В своей маленькой книге о «Шоссе в никуда» режиссера Дэвида Линча Жижек упоминает, что Линч считается по определению «режиссером-извращенцем». В этом отношении режиссер должен быть близок философу по духу В самом деле, не пролагают ли философские поиски Жижека путь к фатальному извращению явлений массовой культуры в духе Линча? Не говорит ли сам Жижек своей книгой, а затем и фильмом, которые разделяет временной интервал в семь лет, что во многом его видение мира и идей является чисто линчевским, т. е. «извращенным» в стиле Линча[140]? Так, в «Киногиде извращенца» Жижек, поливая желтые тюльпаны – те самые, что до некоторых пор скрывают отрезанное человеческое ухо в линчевском «Синем бархате» и которые при внимательном рассмотрении кишат ужасными насекомыми, – вдруг говорит: «Мое отношение к тюльпанам чисто линчевское. Я считаю их отвратительными. Просто представьте, разве они не… Как их называют… “Vagina dentata”, т. е. зубастые вагины, которые грозят тебя проглотить? Я считаю, что цветы по определению отвратительны. Я лишь хочу узнать, понимают ли люди, что за ужасная вещь цветы? То есть, по сути – это открытое приглашение для всяких насекомых и пчел: “Приходи и отымей меня”, понимаете? Я думаю, что детей нельзя подпускать к цветам»[141].

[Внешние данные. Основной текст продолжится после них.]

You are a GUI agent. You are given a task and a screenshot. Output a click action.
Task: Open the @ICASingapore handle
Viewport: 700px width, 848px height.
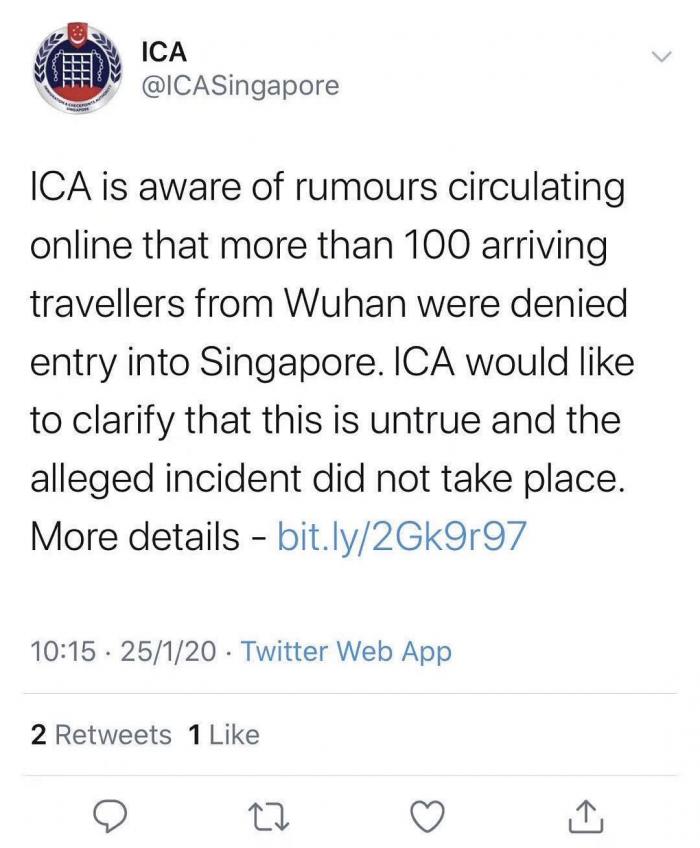241,87
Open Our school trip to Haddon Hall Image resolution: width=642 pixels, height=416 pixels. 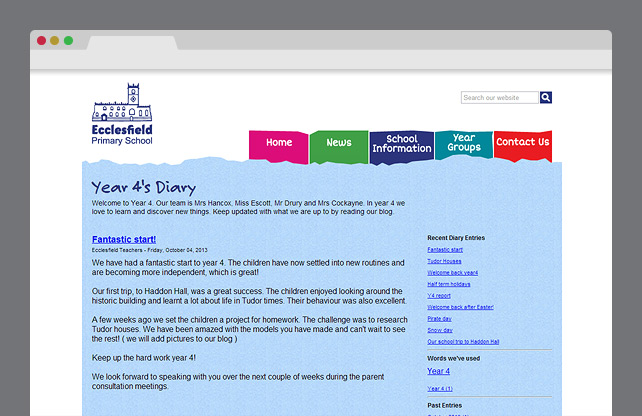coord(463,341)
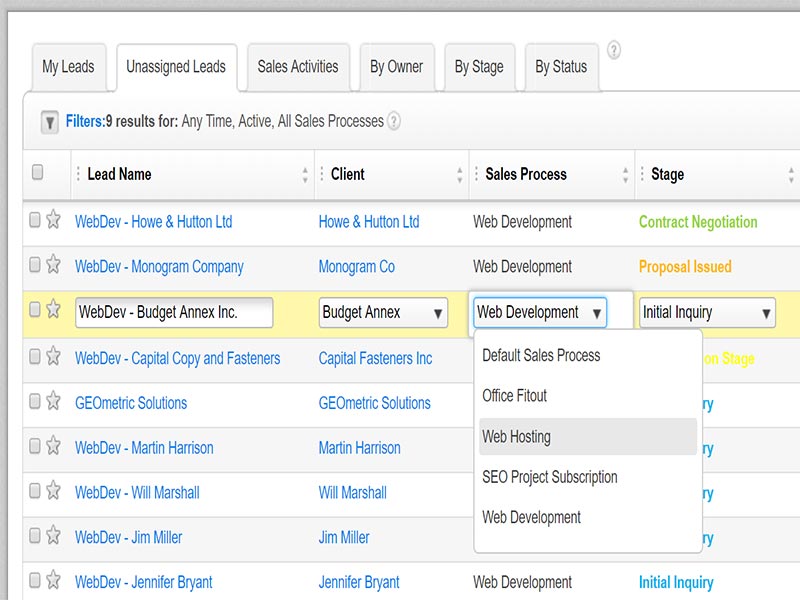Choose Web Hosting from the dropdown list

click(x=516, y=437)
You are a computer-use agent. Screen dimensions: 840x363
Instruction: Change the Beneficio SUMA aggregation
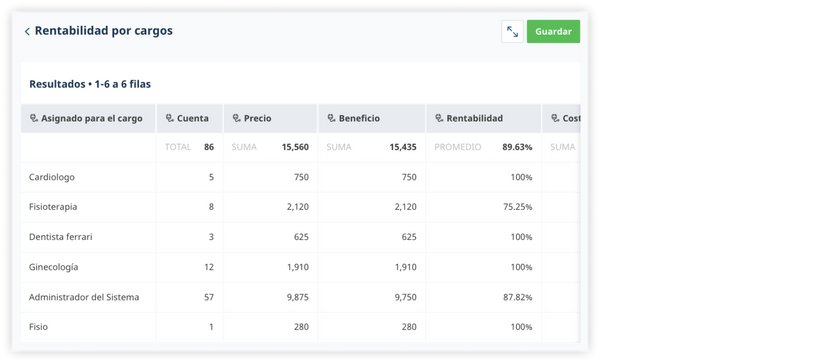[x=339, y=147]
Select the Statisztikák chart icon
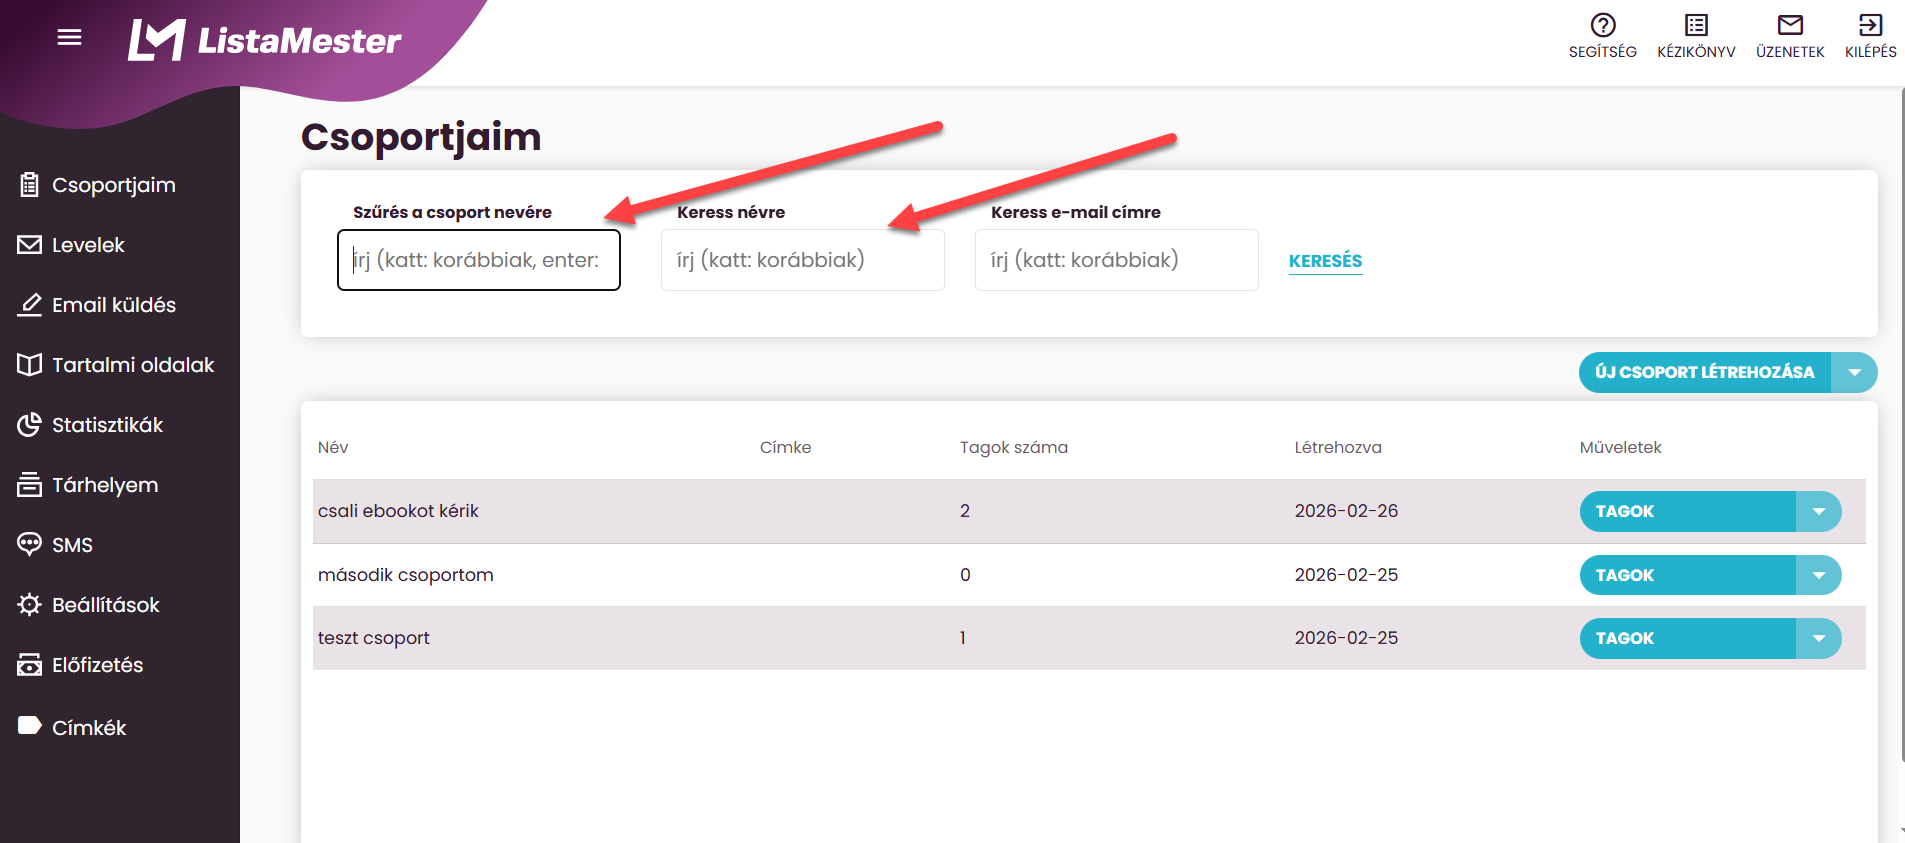This screenshot has width=1905, height=843. point(29,425)
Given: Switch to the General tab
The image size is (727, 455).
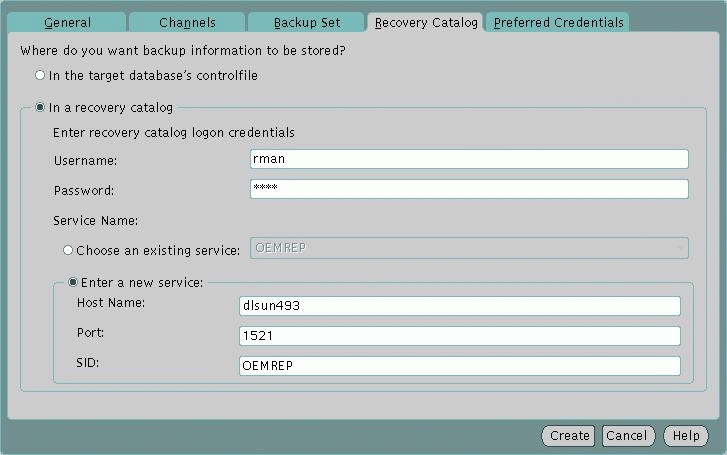Looking at the screenshot, I should (67, 22).
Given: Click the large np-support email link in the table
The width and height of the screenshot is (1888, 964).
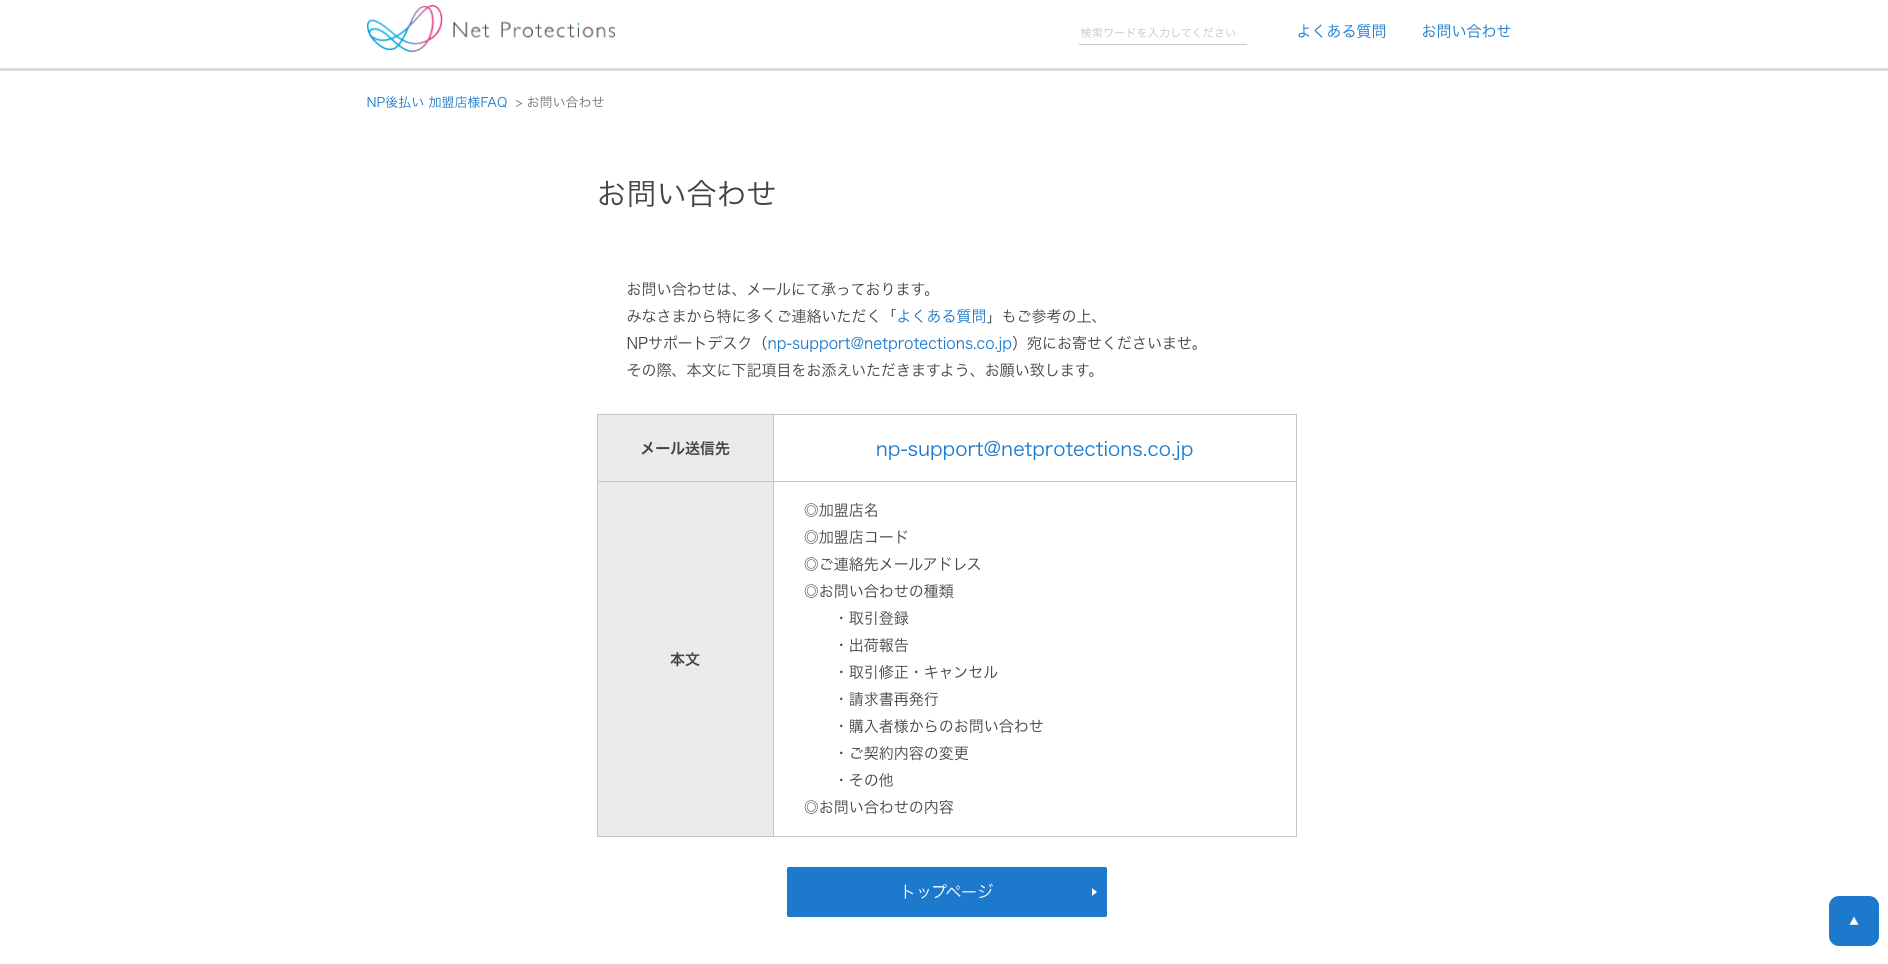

Однако свои философско-извращенные интерпретации кино Жижек начинал с Хичкока. Книга под редакцией Славоя Жижека об Альфреде Хичкоке, вышедшая в начале 1990-х годов, фактически принесла мировую известность философу и двум другим членам его «партийной тройки» психоаналитиков-лаканистов из Любляны – Аленке Зупанчич и Младену Долару. Когда эта работа только вышла в свет, она могла быть воспринята как откровение: оказывается, многие темы, которые поднимал в своих трудах французский психоаналитик Жак Лакан, при желании можно легко объяснить с помощью фильмов Альфреда Хичкока. Что с успехом сделали Жижек и его коллеги.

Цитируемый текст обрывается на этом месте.